[Entries on target coordinates]

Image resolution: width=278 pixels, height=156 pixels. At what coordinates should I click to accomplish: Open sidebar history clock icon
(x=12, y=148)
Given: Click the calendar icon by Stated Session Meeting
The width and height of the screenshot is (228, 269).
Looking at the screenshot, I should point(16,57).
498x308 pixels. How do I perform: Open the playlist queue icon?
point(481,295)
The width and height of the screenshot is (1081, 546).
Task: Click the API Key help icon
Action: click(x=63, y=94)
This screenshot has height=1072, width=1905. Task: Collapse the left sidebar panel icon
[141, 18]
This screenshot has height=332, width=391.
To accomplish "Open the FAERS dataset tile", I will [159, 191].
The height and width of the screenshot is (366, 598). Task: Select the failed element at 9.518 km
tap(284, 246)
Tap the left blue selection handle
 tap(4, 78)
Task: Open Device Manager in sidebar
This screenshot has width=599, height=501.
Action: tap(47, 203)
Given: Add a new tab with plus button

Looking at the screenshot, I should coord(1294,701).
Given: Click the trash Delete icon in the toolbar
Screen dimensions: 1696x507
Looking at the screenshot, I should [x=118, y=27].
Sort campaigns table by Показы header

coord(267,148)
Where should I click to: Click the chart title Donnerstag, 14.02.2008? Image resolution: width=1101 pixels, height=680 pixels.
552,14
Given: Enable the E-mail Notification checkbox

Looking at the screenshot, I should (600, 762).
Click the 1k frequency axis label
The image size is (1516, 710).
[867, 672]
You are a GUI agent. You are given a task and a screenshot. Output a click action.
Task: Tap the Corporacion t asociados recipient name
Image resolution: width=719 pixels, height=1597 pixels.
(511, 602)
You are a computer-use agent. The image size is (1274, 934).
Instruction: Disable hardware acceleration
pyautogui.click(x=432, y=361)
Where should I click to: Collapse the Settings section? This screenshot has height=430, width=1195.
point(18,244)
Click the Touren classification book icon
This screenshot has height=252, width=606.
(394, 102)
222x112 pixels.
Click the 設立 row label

YOUR OBJECTIVE:
Copy the listing above word for word, from its first line through the line containing "Looking at the screenshot, I should (600, 762).".

TASK SOLUTION:
Image resolution: width=278 pixels, height=156 pixels. At what coordinates should I click to accomplish: Open sidebar history clock icon
(x=12, y=148)
Given: Click the calendar icon by Stated Session Meeting
The width and height of the screenshot is (228, 269).
Looking at the screenshot, I should point(16,57).
498x308 pixels. How do I perform: Open the playlist queue icon?
point(481,295)
The width and height of the screenshot is (1081, 546).
Task: Click the API Key help icon
Action: click(x=63, y=94)
This screenshot has height=1072, width=1905. Task: Collapse the left sidebar panel icon
[141, 18]
This screenshot has height=332, width=391.
To accomplish "Open the FAERS dataset tile", I will [159, 191].
The height and width of the screenshot is (366, 598). Task: Select the failed element at 9.518 km
tap(284, 246)
Tap the left blue selection handle
 tap(4, 78)
Task: Open Device Manager in sidebar
This screenshot has width=599, height=501.
Action: tap(47, 203)
Given: Add a new tab with plus button

Looking at the screenshot, I should coord(1294,701).
Given: Click the trash Delete icon in the toolbar
Screen dimensions: 1696x507
Looking at the screenshot, I should [x=118, y=27].
Sort campaigns table by Показы header

coord(267,148)
Where should I click to: Click the chart title Donnerstag, 14.02.2008? Image resolution: width=1101 pixels, height=680 pixels.
552,14
Given: Enable the E-mail Notification checkbox

Looking at the screenshot, I should (600, 762).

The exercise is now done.